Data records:
[Start of Attachment]

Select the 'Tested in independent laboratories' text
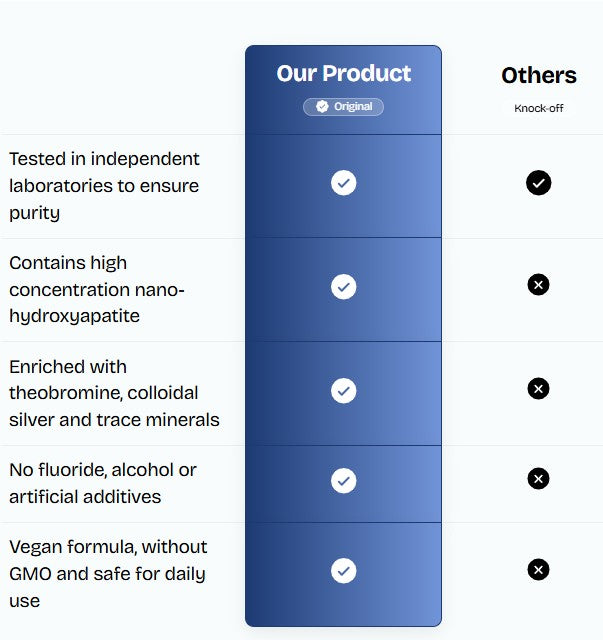This screenshot has width=603, height=640. pyautogui.click(x=103, y=186)
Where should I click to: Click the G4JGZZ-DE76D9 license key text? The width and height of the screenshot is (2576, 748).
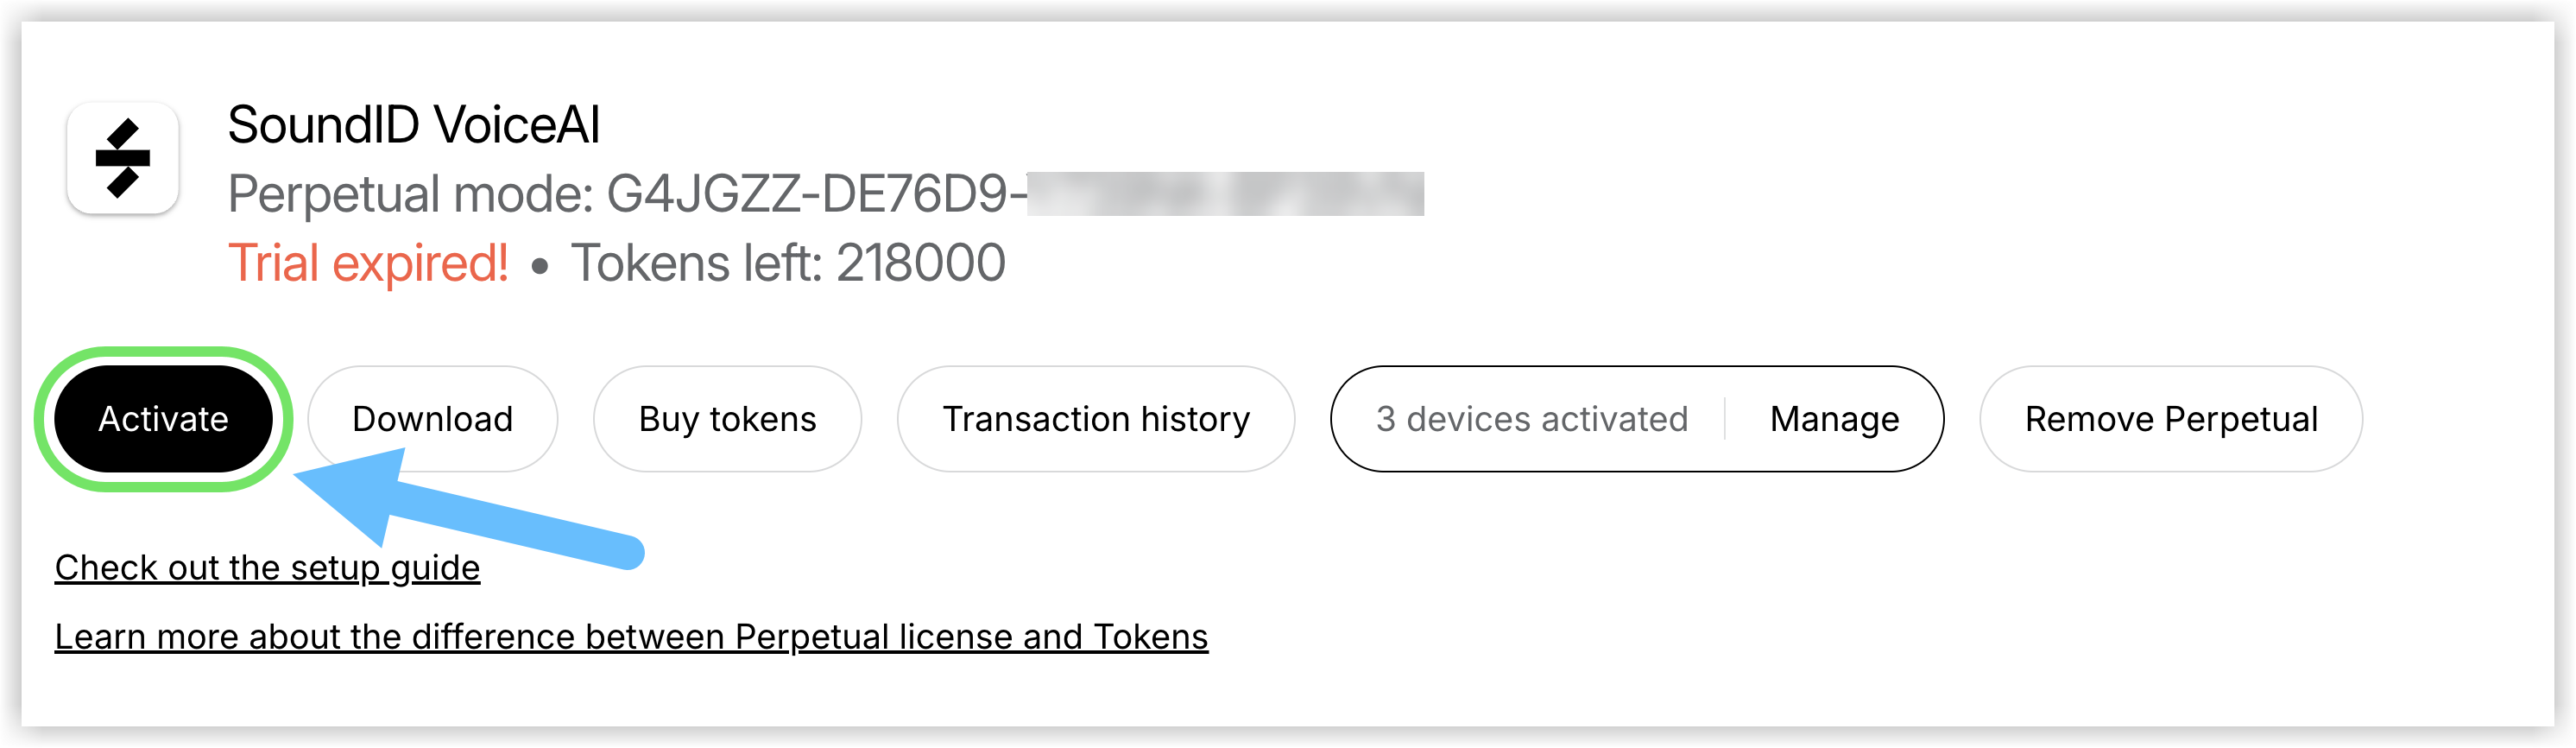(810, 194)
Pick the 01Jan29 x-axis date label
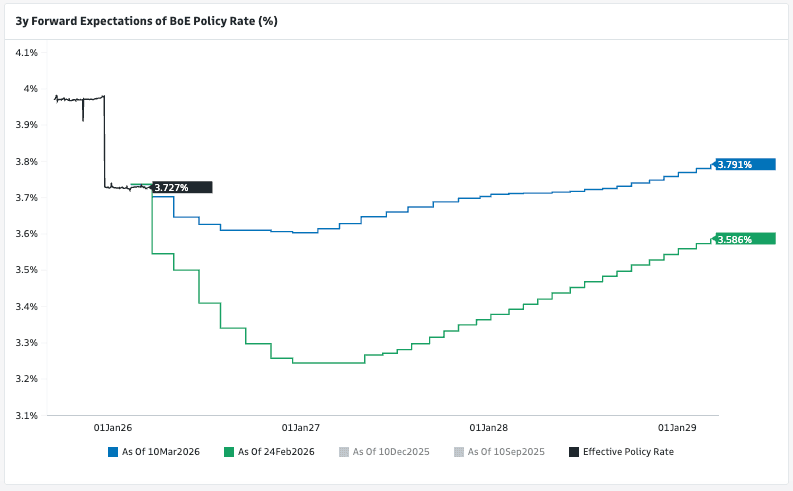The width and height of the screenshot is (793, 491). pos(678,427)
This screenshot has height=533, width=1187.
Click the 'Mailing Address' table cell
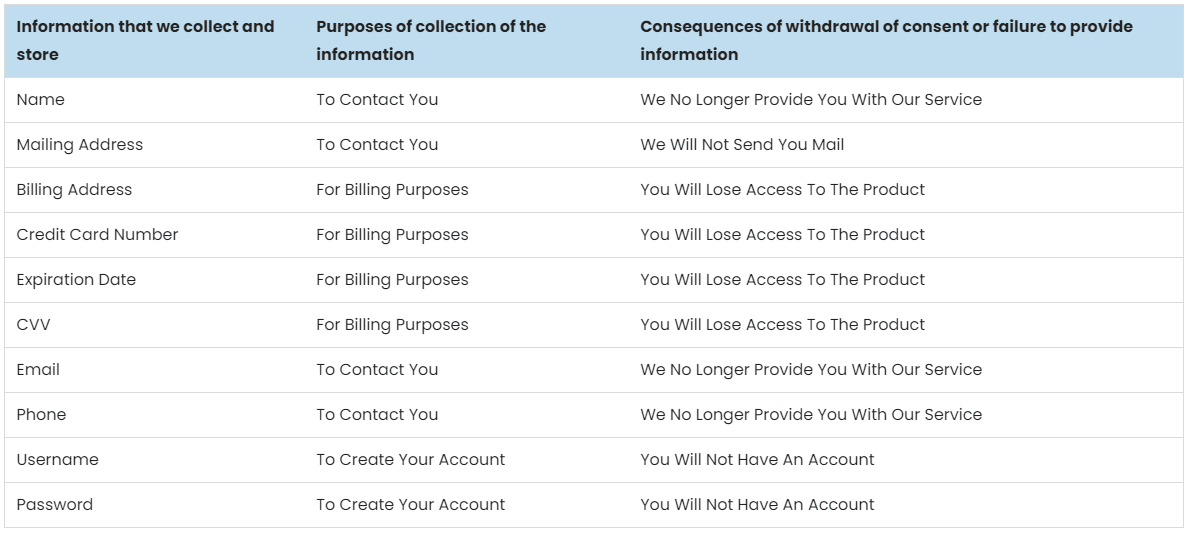pos(154,145)
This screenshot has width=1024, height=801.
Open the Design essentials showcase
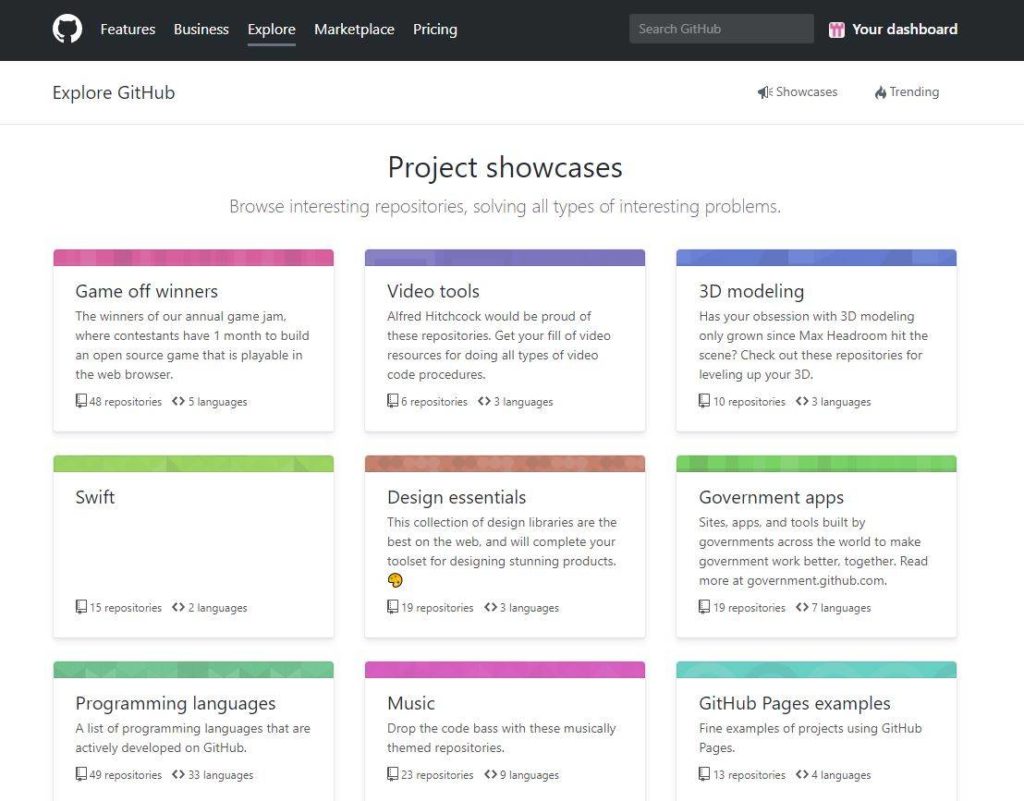click(x=456, y=497)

[End of Attachment]

## DIRECTIONS FOR THIS TASK
The entries are to be written out in full and exactly, apart from the pictures.

## WRITTEN SOLUTION
Select the 'Tested in independent laboratories' text
This screenshot has width=603, height=640. pyautogui.click(x=103, y=186)
Where should I click to: Click the G4JGZZ-DE76D9 license key text? The width and height of the screenshot is (2576, 748).
(810, 194)
Pick the 01Jan29 x-axis date label
The width and height of the screenshot is (793, 491). pos(678,427)
This screenshot has height=533, width=1187.
Click the 'Mailing Address' table cell
pos(154,145)
This screenshot has width=1024, height=801.
Open the Design essentials showcase
click(x=456, y=497)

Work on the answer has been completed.